What to work on: Exclude the pictures and set down, unaltered, the lines from the one that holds "Open the 1&1 Internet SE company page" through the end of the data.

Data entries
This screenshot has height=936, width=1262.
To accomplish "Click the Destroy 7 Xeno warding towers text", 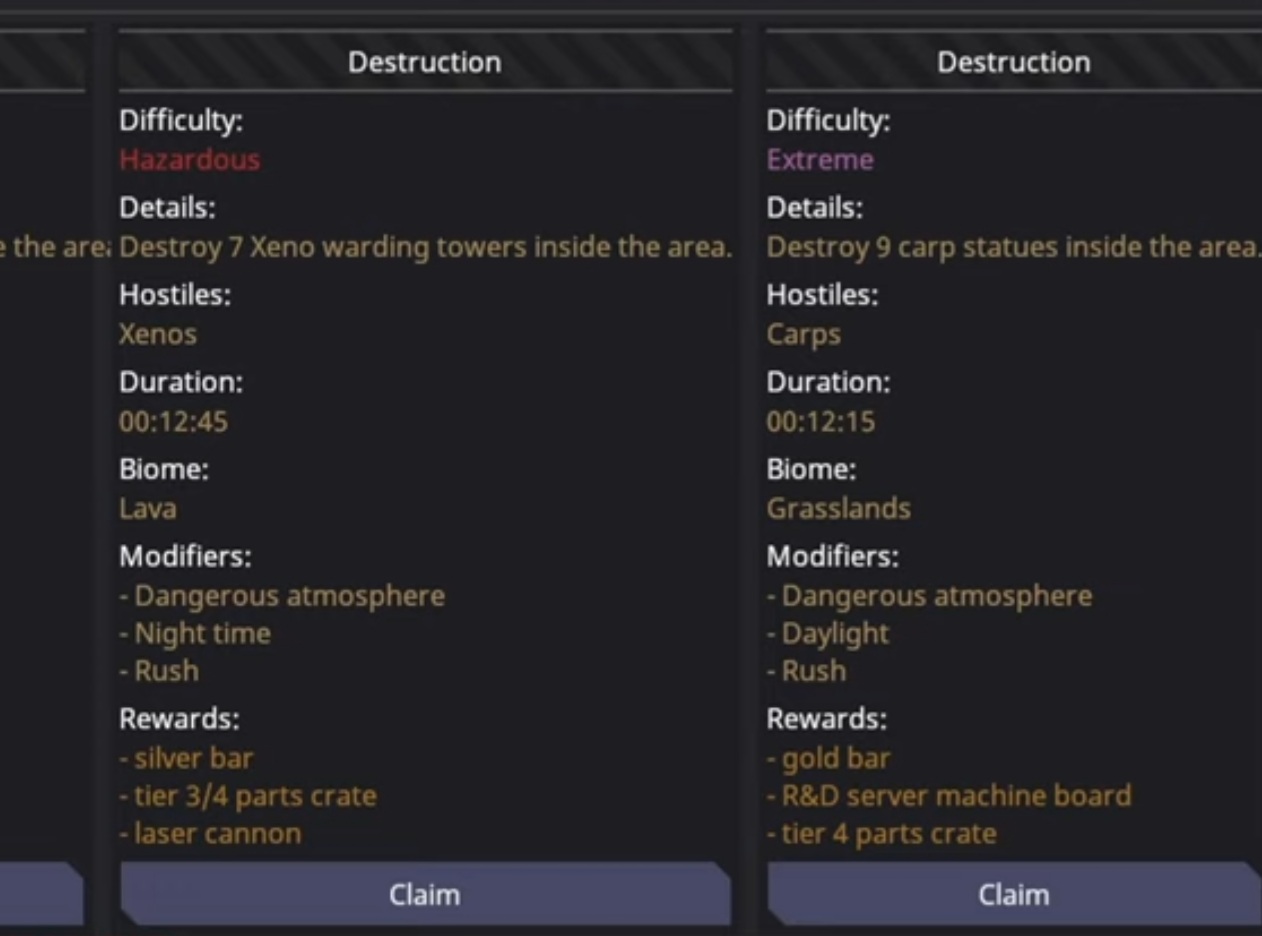I will 425,247.
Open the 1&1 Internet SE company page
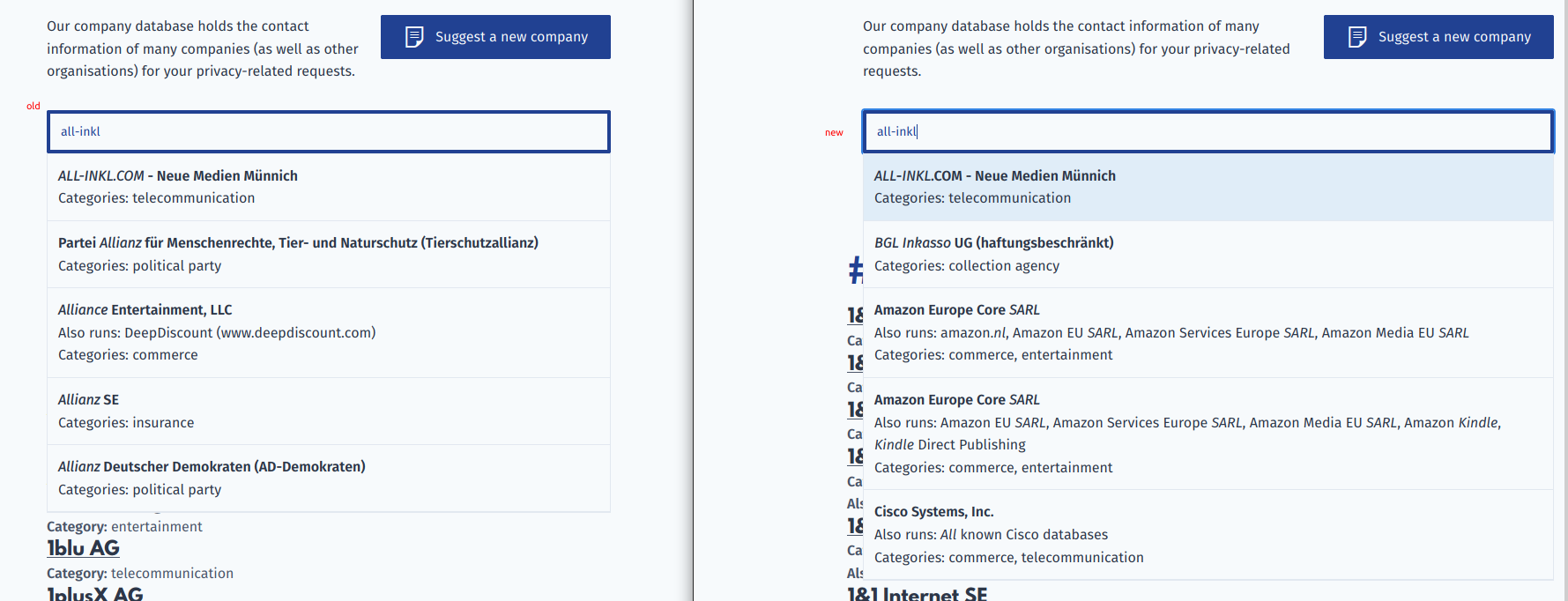 tap(918, 595)
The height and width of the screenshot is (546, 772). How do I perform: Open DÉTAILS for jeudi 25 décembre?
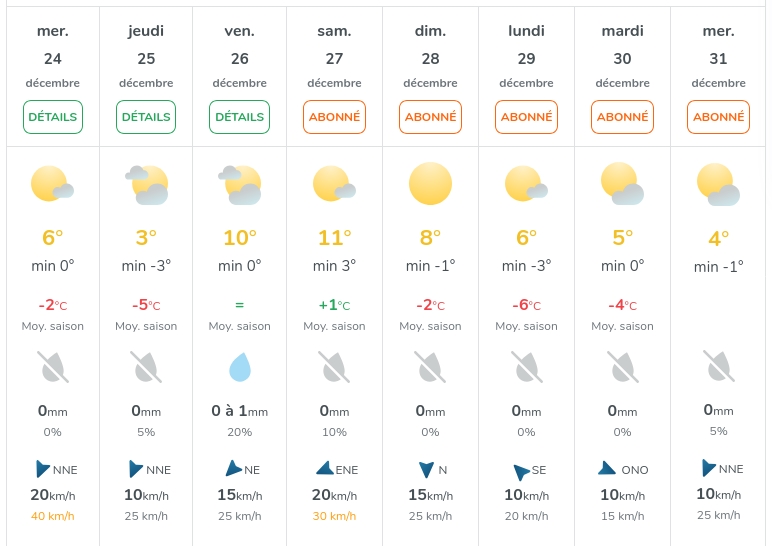point(146,117)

Task result:
Open the 1&1 Internet SE company page
 tap(918, 595)
The height and width of the screenshot is (546, 772). How do I perform: Open DÉTAILS for jeudi 25 décembre?
point(146,117)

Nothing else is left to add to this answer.